There is a moment that almost every entrepreneur and high-driver knows well: it is the middle of the night, your mind is racing, your eyes are wide open, and that little voice inside your head will not stop talking. In this episode of The Daily Mastermind, George Wright III shares a simple but powerful reframe for those moments. You do not have to fix your whole life, your past, or your future. You only have to focus on one thing, your very next step.
George opens with a line from Michael Jordan that sets the tone: "I can accept failure, but I cannot accept not trying." From there he builds a practical philosophy for taking back control when your thoughts try to run the show.
Why You Are Not the Voice in Your Head
One of the most freeing ideas George returns to is that you are not your mind. Drawing on Michael Singer's book The Untethered Soul, he reminds you that the voice narrating your doubts and concerns is not who you are.
You are not your mind. You're the one listening to your mind. You're the one listening to the voice, not the voice.
That distinction matters. When you stop identifying with every anxious thought, you create space to choose your response instead of being dragged along by it. The voice will still talk. Your job is to decide whether you let it determine your direction.
How to Take Back Control in the Moment
George is honest that grabbing the wheel in real time is hard. Sometimes you do it at 2 a.m., and sometimes you do it the next morning after a restless night. Either way, the point is not how quickly or how perfectly you do it. The point is that you do it at all.
It's never too late for you to jump in the driver's seat of your life and become aware of what's going on.
That awareness is the lever. Once you notice the cycle, you can step out of it and back into the driver's seat, regardless of what kept you up or what is weighing on you.
Why the Next Step Is the Only One That Counts
The heart of the episode is the title itself. It is never about what you did in the past or where life might take you in the future. The only game you can play is the one happening right now, in this moment.
When you take that next step in the direction you most want to go, you've won the moment. You've won the battle. You've taken control.
When you stop trying to solve everything at once and simply ask, "What is my next step?", the overwhelm starts to lift. You do not need to get your entire life back on track today. You need one step in the right direction.
How Momentum Actually Works
George frames progress as a chain reaction. Motion is what gets it started, and everything else follows from there.
The sequence he describes is straightforward: momentum comes with motion, motion creates emotion, and emotion creates the actions that produce results. You do not wait to feel motivated before you move. You move, and the feeling follows. That is why focusing on a single step is so effective. It is small enough to actually take, and it sets the whole chain in motion.
What Conscious Awareness Looks Like Day to Day
The practice here is not complicated, which is part of the point. When you are struggling, distracted, stressed, or overwhelmed, you do not need a grand plan. You need conscious awareness of where you are placing your next step. That single focus quiets the noise of the past, the future, and even the pressure of the present.
Action Steps
- When your mind races at night, remind yourself that you are the listener, not the voice, and let the thoughts pass without arguing with them.

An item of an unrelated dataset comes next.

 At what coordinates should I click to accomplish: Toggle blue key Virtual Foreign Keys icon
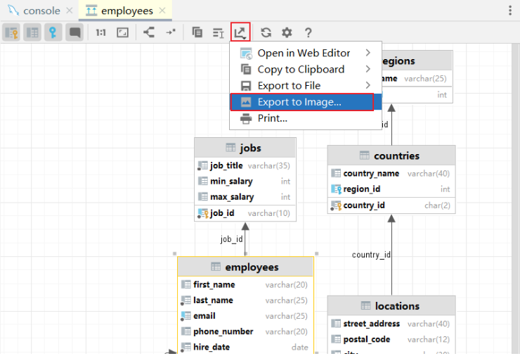tap(53, 32)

- Stop trying to fix your whole life at once. Ask one question: what is my next step in the direction I most want to go?
- Take that step before you feel ready, knowing motion creates the emotion and the momentum, not the other way around.

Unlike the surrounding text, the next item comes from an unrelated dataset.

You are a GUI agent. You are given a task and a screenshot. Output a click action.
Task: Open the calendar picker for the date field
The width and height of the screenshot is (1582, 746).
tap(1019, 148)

- When you get off track, get back in the driver's seat through awareness, and do not waste energy judging how long it took.
- Treat each moment as a fresh chance to win the battle by choosing the next right move.
You cannot control the past or guarantee the future, but you can always choose what you do next. Take the next step, then the next, and watch the direction of your life begin to change. It's never too late to start living the life you were meant to live.